A variety of unequal agreements and sanctions have led to the decline of Japan's five major semiconductor giants, including Fujitsu, NEC, Hitachi, Toshiba, and Mitsubishi, from prosperity to decline, ceding this potentially limitless market to the United States. In 1996, US semiconductors accounted for more than 30% of the global market share, while Japanese semiconductors accounted for less than 30%, and the gap between the two countries gradually widened.
In order to help Japanese domestic semiconductor manufacturers out of the predicament, Japanese companies have also made some self-rescue adjustments. In 1999, NEC and Hitachi each spun off their DRAM businesses to establish a new company, Elpida, and later the DRAM division of Mitsubishi Electric was also merged into Elpida, with the intention of competing against American DRAM companies.
However, at this time, Japanese companies were not only content with maintaining the status quo, but also had ambitious Japanese companies that were not willing to be ordinary. They planned to learn from Goujian's patience and perseverance, and through a bold bet, ascend to the throne of the semiconductor world once again.
The Birth and Embryo of the Cell Processor
In 2000, with the great success of the next-generation game console PS2 worldwide, SCE (Sony Computer Entertainment), which was in the limelight, began to prepare for the next generation of consoles. CEO Ken Kutaragi had a bold idea in his mind: could he collaborate with American companies to create a universal processor similar to Intel and PowerPC, which could not only be used in the next generation of consoles but also in other digital home appliances and even servers? If successful, SCE could completely dominate the console market, and winning the next decade would no longer be a dream.
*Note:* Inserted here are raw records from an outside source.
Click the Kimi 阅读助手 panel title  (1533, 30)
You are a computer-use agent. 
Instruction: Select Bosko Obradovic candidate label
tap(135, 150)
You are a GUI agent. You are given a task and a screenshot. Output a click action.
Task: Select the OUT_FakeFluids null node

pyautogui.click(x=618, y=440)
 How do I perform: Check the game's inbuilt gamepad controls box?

Once this idea emerged, it took root in Ken Kutaragi's heart, changing the semiconductor market pattern, surpassing industry leader Intel... The various beautiful visions of the future seemed to be beckoning to SCE.In 2000, Sony Computer Entertainment (SCE), Toshiba, and IBM jointly signed an agreement to establish the STI consortium and set up the R&D center in Austin, Texas. The consortium agreed that during the next four-year R&D cycle, Sony would provide the budget, IBM would mainly be responsible for processor development, and Toshiba would be in charge of the production of subsequent processors and related storage chips.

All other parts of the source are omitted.